> [WHAT NEEDS TO BE DONE]: Only one stretch of the data below is needed. Output the lines from the one with "Lina Hidalgo's Chief" up to and including the one with "Neighborhoods (150, 2224)", exactly as they stand.

> [RECORDS SUPPLIED]:
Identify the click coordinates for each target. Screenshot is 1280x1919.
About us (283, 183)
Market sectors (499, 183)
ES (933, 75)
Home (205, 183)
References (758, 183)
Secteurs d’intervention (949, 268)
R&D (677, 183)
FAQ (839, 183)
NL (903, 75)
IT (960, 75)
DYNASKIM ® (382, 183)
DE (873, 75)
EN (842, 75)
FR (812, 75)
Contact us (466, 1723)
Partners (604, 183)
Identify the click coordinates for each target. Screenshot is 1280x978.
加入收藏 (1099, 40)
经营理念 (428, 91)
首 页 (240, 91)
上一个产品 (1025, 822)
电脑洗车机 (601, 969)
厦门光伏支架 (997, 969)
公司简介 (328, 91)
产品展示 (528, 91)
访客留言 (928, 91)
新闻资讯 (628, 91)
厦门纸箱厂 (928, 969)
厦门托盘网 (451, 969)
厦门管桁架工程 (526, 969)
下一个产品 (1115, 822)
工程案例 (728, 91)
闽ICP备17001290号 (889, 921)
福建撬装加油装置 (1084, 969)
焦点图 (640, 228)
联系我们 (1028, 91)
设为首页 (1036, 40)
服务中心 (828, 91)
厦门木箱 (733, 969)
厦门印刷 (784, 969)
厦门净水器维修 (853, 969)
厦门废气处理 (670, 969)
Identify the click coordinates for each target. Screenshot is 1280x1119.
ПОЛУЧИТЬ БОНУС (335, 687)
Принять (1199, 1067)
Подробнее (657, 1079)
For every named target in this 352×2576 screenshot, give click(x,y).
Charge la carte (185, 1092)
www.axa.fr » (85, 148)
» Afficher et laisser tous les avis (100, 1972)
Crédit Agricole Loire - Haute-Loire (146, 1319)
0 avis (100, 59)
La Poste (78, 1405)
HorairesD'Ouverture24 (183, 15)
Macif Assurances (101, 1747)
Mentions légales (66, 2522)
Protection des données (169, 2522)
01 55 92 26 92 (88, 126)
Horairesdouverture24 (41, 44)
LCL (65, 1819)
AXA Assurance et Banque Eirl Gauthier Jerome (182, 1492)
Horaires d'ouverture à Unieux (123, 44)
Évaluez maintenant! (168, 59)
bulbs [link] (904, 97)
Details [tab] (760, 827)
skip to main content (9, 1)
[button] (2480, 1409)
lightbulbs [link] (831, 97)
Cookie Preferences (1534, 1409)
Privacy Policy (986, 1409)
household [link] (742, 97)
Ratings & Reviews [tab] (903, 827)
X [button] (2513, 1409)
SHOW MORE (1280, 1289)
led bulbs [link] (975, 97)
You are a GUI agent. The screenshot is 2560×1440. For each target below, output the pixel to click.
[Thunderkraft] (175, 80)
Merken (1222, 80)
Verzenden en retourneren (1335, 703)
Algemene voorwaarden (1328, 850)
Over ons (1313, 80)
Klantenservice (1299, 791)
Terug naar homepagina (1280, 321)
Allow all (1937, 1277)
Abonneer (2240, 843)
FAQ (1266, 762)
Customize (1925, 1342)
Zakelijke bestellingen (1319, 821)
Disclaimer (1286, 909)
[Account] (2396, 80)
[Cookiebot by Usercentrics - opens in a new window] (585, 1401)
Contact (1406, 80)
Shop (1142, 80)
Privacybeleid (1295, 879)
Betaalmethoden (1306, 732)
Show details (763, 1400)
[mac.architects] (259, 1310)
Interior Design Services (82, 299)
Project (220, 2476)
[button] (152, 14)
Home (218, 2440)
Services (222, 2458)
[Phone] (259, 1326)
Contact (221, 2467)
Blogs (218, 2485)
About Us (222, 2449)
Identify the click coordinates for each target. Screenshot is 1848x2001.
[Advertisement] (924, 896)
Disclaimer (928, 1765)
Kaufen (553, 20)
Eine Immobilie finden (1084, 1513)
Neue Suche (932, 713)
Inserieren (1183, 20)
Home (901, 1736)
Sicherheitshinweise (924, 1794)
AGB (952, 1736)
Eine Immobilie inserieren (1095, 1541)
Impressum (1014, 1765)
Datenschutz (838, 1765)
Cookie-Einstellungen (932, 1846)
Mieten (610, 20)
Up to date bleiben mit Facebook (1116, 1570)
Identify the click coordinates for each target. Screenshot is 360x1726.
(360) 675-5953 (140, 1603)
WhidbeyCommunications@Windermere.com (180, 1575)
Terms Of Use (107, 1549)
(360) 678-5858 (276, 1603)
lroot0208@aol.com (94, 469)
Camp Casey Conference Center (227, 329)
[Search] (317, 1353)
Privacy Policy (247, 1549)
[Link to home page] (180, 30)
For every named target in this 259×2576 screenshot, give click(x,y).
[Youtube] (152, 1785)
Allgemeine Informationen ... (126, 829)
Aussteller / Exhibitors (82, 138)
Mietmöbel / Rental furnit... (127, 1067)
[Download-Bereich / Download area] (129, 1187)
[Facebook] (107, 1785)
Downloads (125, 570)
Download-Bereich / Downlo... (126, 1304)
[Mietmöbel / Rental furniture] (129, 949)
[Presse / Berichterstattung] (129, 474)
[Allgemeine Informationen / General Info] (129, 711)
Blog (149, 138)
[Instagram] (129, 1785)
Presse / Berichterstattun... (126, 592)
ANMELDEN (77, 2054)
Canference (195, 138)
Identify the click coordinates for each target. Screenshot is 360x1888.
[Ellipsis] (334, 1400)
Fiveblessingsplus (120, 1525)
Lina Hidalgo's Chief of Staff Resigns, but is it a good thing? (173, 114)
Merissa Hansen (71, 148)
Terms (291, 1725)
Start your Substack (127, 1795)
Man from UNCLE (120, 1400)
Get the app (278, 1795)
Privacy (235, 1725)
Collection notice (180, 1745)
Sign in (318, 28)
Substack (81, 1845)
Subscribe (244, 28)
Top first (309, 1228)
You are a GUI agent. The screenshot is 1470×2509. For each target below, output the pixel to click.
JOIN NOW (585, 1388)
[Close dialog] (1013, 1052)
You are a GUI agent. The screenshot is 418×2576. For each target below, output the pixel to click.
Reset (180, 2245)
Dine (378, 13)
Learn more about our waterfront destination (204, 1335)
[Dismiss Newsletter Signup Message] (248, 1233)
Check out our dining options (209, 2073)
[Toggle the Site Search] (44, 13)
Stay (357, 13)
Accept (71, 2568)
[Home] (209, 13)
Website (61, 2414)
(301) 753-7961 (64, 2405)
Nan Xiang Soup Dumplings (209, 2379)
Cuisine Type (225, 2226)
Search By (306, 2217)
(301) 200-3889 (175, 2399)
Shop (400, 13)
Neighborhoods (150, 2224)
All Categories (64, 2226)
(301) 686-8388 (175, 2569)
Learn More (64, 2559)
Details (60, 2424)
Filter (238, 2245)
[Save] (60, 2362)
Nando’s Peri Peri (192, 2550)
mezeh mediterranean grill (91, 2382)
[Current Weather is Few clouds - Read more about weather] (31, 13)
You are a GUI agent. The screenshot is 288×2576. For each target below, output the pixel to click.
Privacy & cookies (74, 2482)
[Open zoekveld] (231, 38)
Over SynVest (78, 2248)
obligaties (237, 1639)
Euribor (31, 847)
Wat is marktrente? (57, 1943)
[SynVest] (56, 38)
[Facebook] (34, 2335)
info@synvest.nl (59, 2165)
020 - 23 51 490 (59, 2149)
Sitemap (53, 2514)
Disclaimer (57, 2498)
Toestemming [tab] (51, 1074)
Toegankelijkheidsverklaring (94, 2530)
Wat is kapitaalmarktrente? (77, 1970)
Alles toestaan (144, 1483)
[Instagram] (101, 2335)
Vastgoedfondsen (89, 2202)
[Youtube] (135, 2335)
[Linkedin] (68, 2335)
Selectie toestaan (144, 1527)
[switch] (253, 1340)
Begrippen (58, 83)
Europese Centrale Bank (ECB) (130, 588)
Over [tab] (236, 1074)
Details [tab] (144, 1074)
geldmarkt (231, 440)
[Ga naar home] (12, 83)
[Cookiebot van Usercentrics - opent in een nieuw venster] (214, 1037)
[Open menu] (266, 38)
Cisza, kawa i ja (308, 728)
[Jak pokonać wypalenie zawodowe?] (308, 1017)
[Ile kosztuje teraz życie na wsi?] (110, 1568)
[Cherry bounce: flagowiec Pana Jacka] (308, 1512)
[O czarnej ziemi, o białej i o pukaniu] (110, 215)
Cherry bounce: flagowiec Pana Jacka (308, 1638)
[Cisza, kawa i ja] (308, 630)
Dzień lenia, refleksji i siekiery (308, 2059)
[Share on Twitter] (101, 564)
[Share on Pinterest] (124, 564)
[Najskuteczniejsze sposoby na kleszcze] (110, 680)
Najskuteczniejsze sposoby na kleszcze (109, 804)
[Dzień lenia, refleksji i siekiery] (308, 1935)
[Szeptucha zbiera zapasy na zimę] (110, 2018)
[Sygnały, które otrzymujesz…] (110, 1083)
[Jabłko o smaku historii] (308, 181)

> [YOUR SOLUTION]:
Lina Hidalgo's Chief of Staff Resigns, but is it a good thing? (173, 114)
Merissa Hansen (71, 148)
Terms (291, 1725)
Start your Substack (127, 1795)
Man from UNCLE (120, 1400)
Get the app (278, 1795)
Privacy (235, 1725)
Collection notice (180, 1745)
Sign in (318, 28)
Substack (81, 1845)
Subscribe (244, 28)
Top first (309, 1228)
You are a GUI agent. The screenshot is 1470×2509. For each target below, output the pixel to click.
JOIN NOW (585, 1388)
[Close dialog] (1013, 1052)
You are a GUI agent. The screenshot is 418×2576. For each target below, output the pixel to click.
Reset (180, 2245)
Dine (378, 13)
Learn more about our waterfront destination (204, 1335)
[Dismiss Newsletter Signup Message] (248, 1233)
Check out our dining options (209, 2073)
[Toggle the Site Search] (44, 13)
Stay (357, 13)
Accept (71, 2568)
[Home] (209, 13)
Website (61, 2414)
(301) 753-7961 (64, 2405)
Nan Xiang Soup Dumplings (209, 2379)
Cuisine Type (225, 2226)
Search By (306, 2217)
(301) 200-3889 (175, 2399)
Shop (400, 13)
Neighborhoods (150, 2224)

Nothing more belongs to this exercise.